Institute of Plant and Animal Ecology, the Ural Branch of the Russian Academy of Sciences, Yekaterinburg, Russia.
Sci Data. 2024 Jun 18;11(1):645. doi: 10.1038/s41597-024-03483-x.
Air temperature (Ta), snow depth (Sd), and soil temperature (Tg) are crucial variables for studying the above- and below-ground thermal conditions, especially in high latitudes. However, in-situ observations are frequently sparse and inconsistent across various datasets, with a significant amount of missing data. This study has assembled a comprehensive dataset of in-situ observations of Ta, Sd, and Tg for the Northern Hemisphere (higher than 30°N latitude), spanning 1960-2021. This dataset encompasses metadata and daily data time series for 27,768, 32,417, and 659 gages for Ta, Sd, and Tg, respectively. Using the ERA5-Land reanalysis data product, we applied deep learning methodology to reconstruct the missing data that account for 54.5%, 59.3%, and 74.3% of Ta, Sd, and Tg daily time series, respectively. The obtained high temporal resolution dataset can be used to better understand physical phenomena and relevant mechanisms, such as the dynamics of land-surface-atmosphere energy exchange, snowpack, and permafrost.

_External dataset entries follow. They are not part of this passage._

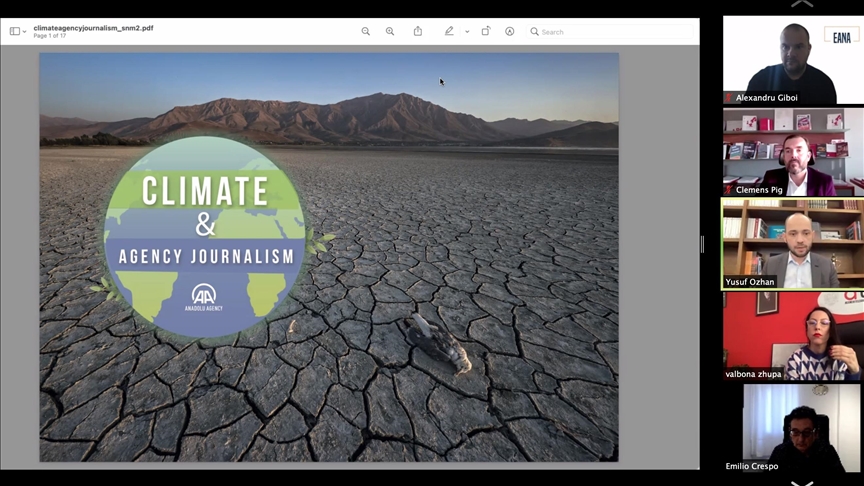
Task: Zoom in on the PDF page
Action: (x=390, y=32)
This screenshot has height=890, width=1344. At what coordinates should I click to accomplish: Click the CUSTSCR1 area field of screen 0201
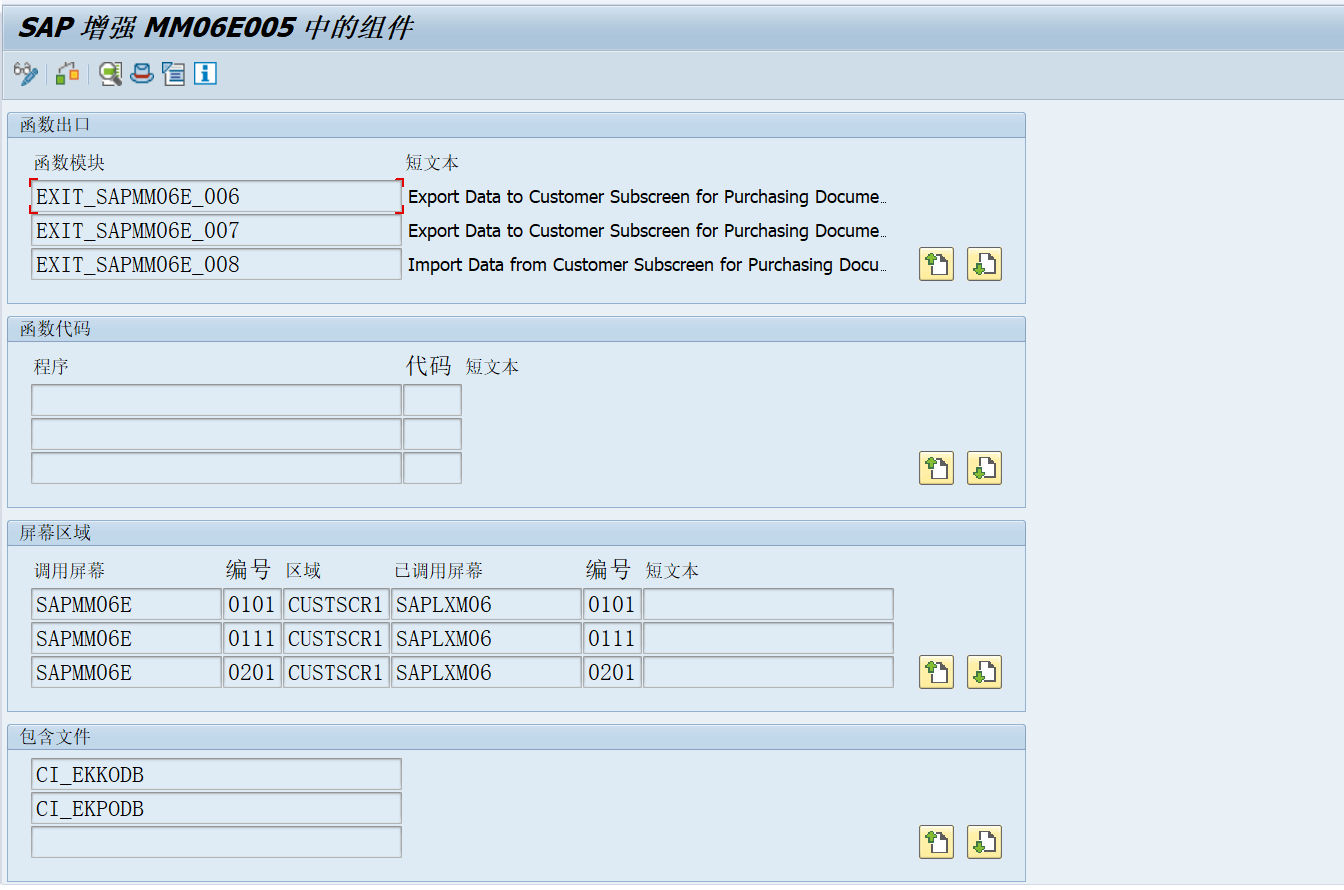[x=335, y=671]
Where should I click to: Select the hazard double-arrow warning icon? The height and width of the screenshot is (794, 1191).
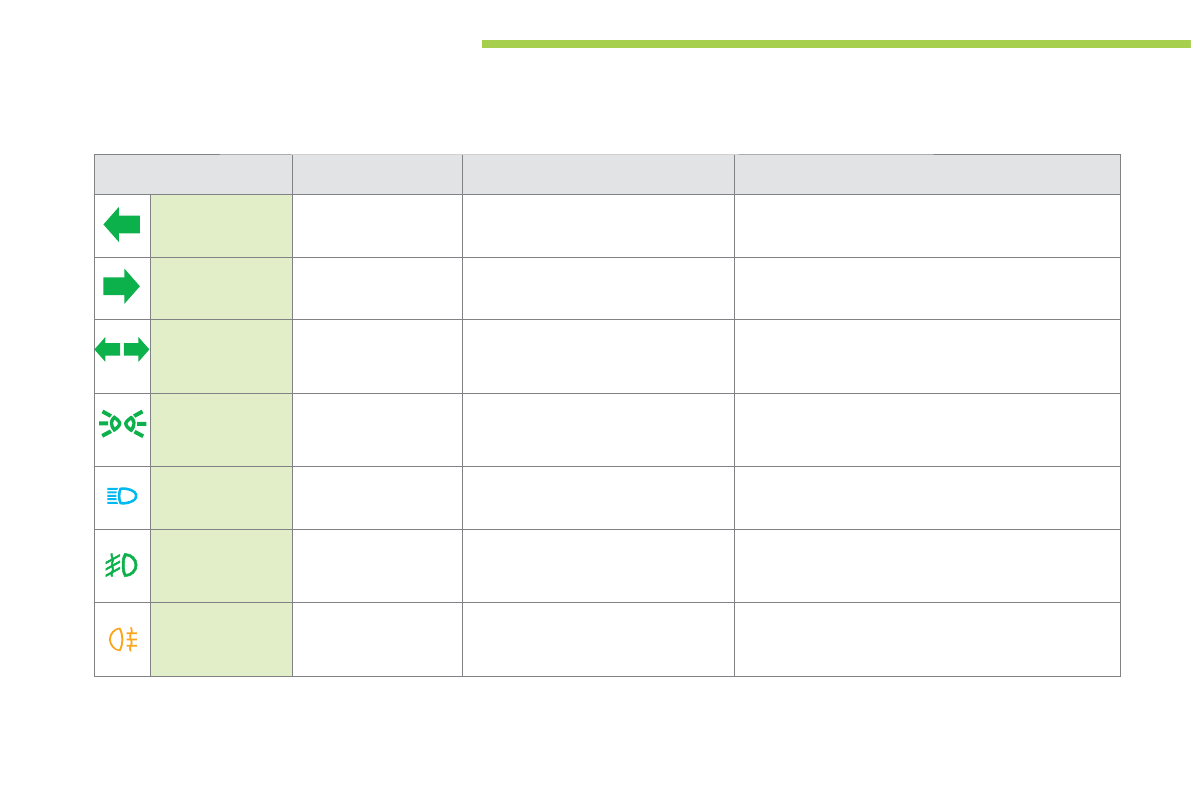click(x=122, y=350)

空气温度(Ta)、雪深(Sd)和土壤温度(Tg)是研究地上和地下热状况的关键变量,特别是在高纬度地区。然而,实地观测经常稀疏且在不同数据集之间不一致,存在大量缺失数据。本研究汇集了北半球(高于 30°N 纬度)的 Ta、Sd 和 Tg 实地观测的综合数据集,时间跨度为 1960-2021 年。该数据集包含元数据和每日数据时间序列,分别有 27768、32417 和 659 个 Ta、Sd 和 Tg 测站。我们使用 ERA5-Land 再分析数据产品,应用深度学习方法来重建分别占 Ta、Sd 和 Tg 每日时间序列 54.5%、59.3%和 74.3%的缺失数据。获得的高时间分辨率数据集可用于更好地理解物理现象和相关机制,例如地表-大气能量交换、积雪和多年冻土的动态。